Now, there is much to appreciate in this book: as a native Philadelphian greatly interested in the rich history of his city, I learned a great deal about life in 18th and 19th century Philadelphia, especially about the inter-racial, inter-religious and class conflicts that have usually been papered over in older accounts. There are also some great anecdotes peppered through the book. Nevertheless, I found the style and tone annoying for two reasons:
(1) The jargon: The author loves to throw around a lot of post-modern/Marxist jargon and cliches about "contesting narratives" and "alternative discourses" and "writing history from the bottom up." Now, again, I have no real ideological quarrel here: I have as dim a view of capitalism, for instance, as the author appears to have; I also think that the history of women, African-Americans and immigrants is not only important but interesting and needs to be told. And there are certainly "contested narratives" of the past depending on your gender, class or race (the "Holy Trinity" of current academic jargon). It is, however, the mechanical and uncreative application of these categories that makes the book - as well as so much other academic history - so mind-numbing to read. Related to his - indeed, the prime thesis of the book -is his very fashionable "meta-history" of Philadelphia, which tries to show how history is "constructed" by "power relations" and not given pure and unadulterated. And this again, to be sure, is true as far as it goes and is an important awareness to cultivate. But, in the end, it seems to substitute for the doing of actual history itself (even the history "from the bottom up" that the author wants so much to do) and becomes a precious little exercise in absortive self-awareness that, in the end, tells us little beyond the trite truism that "the winners write the history books." It's time for history to leave this truism behind and move on.

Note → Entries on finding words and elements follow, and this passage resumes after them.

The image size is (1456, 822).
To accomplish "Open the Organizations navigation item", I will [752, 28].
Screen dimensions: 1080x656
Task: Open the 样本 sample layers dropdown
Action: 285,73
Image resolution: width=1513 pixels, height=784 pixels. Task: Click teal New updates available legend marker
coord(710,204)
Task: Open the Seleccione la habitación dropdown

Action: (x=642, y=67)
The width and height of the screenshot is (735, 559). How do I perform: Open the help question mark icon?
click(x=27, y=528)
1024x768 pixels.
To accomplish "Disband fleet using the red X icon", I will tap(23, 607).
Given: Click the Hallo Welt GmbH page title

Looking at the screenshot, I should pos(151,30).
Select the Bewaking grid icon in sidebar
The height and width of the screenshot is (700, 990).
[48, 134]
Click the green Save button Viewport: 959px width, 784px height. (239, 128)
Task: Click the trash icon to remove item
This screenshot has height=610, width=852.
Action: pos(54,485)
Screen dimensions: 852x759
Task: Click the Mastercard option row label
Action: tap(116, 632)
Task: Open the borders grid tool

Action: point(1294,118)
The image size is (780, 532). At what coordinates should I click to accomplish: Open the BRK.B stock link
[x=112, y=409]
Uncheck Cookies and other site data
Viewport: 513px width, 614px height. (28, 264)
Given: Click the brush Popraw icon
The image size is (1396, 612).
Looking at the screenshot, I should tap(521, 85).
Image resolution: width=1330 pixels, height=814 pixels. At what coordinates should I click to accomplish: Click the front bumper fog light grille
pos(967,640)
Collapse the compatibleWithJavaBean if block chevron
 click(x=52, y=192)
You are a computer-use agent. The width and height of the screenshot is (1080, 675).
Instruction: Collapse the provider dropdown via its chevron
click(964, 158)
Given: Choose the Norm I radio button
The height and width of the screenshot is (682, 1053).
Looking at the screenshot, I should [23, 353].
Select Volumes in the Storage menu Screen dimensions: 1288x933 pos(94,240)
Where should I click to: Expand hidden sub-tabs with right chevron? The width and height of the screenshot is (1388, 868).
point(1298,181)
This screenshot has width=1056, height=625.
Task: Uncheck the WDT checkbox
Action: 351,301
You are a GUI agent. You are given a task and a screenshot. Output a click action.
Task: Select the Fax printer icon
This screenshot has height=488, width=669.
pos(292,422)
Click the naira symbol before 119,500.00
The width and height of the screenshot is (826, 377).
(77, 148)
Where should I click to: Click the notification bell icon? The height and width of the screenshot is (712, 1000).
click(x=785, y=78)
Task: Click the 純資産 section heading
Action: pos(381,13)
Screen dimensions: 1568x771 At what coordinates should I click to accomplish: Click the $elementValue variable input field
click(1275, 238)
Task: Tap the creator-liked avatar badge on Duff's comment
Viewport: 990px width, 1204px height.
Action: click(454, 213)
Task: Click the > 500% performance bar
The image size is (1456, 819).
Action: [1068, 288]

(2) But even more annoying than the jargon is the moral posturing - something all too typical of academic history these days. It's posturing because the author is pretending to make controversy where there is none. Surely, by now, despite the Lynn Cheney's of the world, writing history "from the bottom up" is not going to deny any academic historian today the compfy priveleges of tenure. But, the author - like a tiresome bore at a dinner party who takes every opportunity loudly to remind everyone there how "socially aware" he is - constantly fulminates about how women, blacks, and immigrants were - and are - marginalized by those white bourgeois suffed-shirts who write the history. Again, I too think that this was and is pretty reprehensible; but the author cudgels this point into the reader time and time again, as if he were afraid that, by page 260, the reader hadn't gotten the point yet. Apparently, the author, for all his populist pretenstions, doesn't think that the average reader is intelligent enough to "get it" after, say, page 5.
It's too bad: this could've been a good book. The history of the city of Philadelphia demands something better.